Once the graft is in place and the screws holding the bone blocks at each end are also seated, there is nothing left to do except thoroughly irrigate out the joint to be sure that all the tiny pieces of tissue which might have escaped into the joint during all the tissue shaving, trimming, and drilling are flushed out. The sutures used to pull the graft and tension it are simply cut off and pulled out. Then the small holes into the joint where the arthroscope and instruments (usually there are 2) are sutured beneath the skin, and the bone "shavings" collected during the large hole drilling process are carefully packed into the defects in the patella where the original graft was harvested (this helps stimulate new bone formation during healing). Then the skin incision is carefully re-approximated with sutures buried under the skin surface to minimize scarring. Usually 1 or 2 small drains are placed, one in the joint itself, and another just beneath the skin to help collect any excessive bleeding over the first 24 hours. These drains are removed in the office. Finally, before waking the patient up to go to the Recovery Room, a measured dose of long acting local anesthetic (Marcaine) which should last about 6-8 hours is injected into the joint and around all of the tissue that was previously cut, manipulated, or sutured. This is also part of the Pain Management Protocol and makes a huge difference in pain on awakening in the Recovery Room. It's another small detail that makes a big difference.
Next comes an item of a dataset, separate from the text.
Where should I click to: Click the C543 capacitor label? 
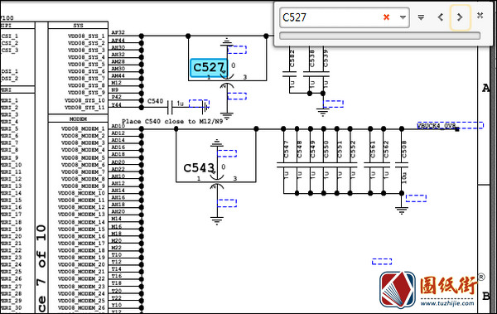(x=199, y=168)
The knee is wrapped with sterile dressings, the drains are connected to a spring activated suction collection container (that can be emptied by the patient if necessary during the time the drains are in place), and a unique cold and compression Cryo/Cuff® is placed around the knee to help reduce bleeding and swelling. A removable knee immobilizer goes over that to help stabilize the knee and leg, making walking and moving about out of bed easier.

Recovery Room

Usually, it takes about 90-120 minutes in the Recovery Room for an average patient to recover enough to be able to sit up, eat some light food, use the bathroom (with crutches), and feel ready to go home. The basic pain protocol medications mentioned in the beginning are started, and can be supplemented with some IV narcotic analgesic if it is necessary. Also, IV medications to combat nausea and vomiting can be added as necessary. Usually, after approximately 4 – 5 hours of total time in the Outpatient Surgery Center the patient is able to go home.

The first night

Using the 3 oral pain medications – Tylenol, an anti-inflammatory, and oxycodone – most patients are quite comfortable and sleeping through the night is the rule, not the exception. The Pain Management Protocol also calls for taking a low dose of amitriptyline (Elavil) 25 mg. for the first 2 nights after surgery (and the night before surgery as well). This helps decrease any tendency towards nausea, and in our studies reduced nausea by as much as 30-50%.

The next day and beyond

Typically the day after surgery is statistically a little more uncomfortable than the day of surgery according to our studies in more than 300 patients. Still the 3 analgesic medications are very effective when used in combination. During the first follow-up visit which occurs on the first day post-op, the dressing is changed and the drains are removed. The rehab program officially begins immediately after surgery with patients walking with crutches and contracting the thigh muscles and attempting to lift the leg independently.

By one week post op, most patients are able to walk quite easily with crutches, can lift their leg without assistance from a position lying on their back, and by the end of the second week post-op can walk without crutches and without any need for the leg immobilizer.